* [TEXT EXCERPT]:
────────────────────

Saturday, October 25, 2008

$700 Billion to Spend? Why not spend it on homeowners (Originally published Sept. 25th, 2008)

The proposal put forward is preposterous. After using clever schemes to make gold out of crap, the solution proposed is to underlie those very schemes.

So rather than have the companies eat their lumps, like a true “free capitalistic” society would have, Congress is being asked to buy-up the toxic securities, using taxpayer’s money. Then, the risk is shifted back down to the people themselves, who are trying to buy a car, a house, or put their kids through college.

I notice that Wall Street always announces it thus: “Money is needed to fend-off foreign interests who have decided that the game is over and they need to cash-in their chips.” The Government of the US always announces it this way : “In order to allow the average homeowner to keep his house, pay for his car and send his kids to college.”

────────────────────

* [SUPPLIED MATERIAL]:
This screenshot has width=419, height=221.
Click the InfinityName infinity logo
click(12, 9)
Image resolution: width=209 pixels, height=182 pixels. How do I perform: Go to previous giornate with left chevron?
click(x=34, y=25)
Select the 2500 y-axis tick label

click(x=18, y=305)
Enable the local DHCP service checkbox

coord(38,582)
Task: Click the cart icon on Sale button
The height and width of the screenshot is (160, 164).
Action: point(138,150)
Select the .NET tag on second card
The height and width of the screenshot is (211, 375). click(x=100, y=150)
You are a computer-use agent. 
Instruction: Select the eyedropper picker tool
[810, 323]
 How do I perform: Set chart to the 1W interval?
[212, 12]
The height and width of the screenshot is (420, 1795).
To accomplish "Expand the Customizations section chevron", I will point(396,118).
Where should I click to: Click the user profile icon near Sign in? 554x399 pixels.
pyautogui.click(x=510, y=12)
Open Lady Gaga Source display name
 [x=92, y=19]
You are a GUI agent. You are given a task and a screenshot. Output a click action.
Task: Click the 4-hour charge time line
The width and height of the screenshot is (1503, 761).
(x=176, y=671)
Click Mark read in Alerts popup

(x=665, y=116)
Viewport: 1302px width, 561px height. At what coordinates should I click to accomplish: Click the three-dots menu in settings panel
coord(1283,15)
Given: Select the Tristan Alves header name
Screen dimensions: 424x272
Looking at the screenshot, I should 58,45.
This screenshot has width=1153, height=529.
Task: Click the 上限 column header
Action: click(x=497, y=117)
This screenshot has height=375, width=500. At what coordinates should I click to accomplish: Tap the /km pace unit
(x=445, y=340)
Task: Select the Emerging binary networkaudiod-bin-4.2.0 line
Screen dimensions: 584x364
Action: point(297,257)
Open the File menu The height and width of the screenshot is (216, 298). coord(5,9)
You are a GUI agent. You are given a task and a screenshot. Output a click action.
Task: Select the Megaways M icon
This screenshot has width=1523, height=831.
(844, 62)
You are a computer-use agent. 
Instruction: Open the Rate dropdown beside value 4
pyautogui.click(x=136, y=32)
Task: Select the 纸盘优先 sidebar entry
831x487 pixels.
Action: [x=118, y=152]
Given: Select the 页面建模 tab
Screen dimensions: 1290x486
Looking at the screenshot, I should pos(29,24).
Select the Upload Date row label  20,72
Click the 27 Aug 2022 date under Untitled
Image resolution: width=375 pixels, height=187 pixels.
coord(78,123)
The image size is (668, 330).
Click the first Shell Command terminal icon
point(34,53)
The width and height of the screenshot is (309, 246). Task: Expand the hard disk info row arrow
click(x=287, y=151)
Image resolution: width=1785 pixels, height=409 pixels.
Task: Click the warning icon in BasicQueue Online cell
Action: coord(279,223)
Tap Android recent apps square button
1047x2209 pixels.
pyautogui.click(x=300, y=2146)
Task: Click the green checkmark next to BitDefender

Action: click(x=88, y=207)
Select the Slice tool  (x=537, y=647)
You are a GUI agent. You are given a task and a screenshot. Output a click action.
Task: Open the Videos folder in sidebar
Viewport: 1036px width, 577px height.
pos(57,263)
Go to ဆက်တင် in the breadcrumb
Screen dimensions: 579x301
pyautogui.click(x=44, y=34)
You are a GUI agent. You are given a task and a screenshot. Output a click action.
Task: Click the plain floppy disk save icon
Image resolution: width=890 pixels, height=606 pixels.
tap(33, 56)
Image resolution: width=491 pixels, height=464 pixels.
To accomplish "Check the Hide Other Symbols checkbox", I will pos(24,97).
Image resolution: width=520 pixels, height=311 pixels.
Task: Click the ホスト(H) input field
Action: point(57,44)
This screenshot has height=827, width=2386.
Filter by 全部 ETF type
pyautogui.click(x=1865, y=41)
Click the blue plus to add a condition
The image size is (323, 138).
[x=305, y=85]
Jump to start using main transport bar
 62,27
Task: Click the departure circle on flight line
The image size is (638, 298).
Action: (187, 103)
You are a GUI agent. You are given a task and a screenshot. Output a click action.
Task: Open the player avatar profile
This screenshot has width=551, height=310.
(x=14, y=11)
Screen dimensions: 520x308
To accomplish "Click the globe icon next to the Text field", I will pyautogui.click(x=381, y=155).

────────────────────

From the $700 billion bailout post above, set down word for word the passage between "Saturday, October 25, 2008" and "kids through college.", inclusive.

* [THE ANSWER]:
Saturday, October 25, 2008

$700 Billion to Spend? Why not spend it on homeowners (Originally published Sept. 25th, 2008)

The proposal put forward is preposterous. After using clever schemes to make gold out of crap, the solution proposed is to underlie those very schemes.

So rather than have the companies eat their lumps, like a true “free capitalistic” society would have, Congress is being asked to buy-up the toxic securities, using taxpayer’s money. Then, the risk is shifted back down to the people themselves, who are trying to buy a car, a house, or put their kids through college.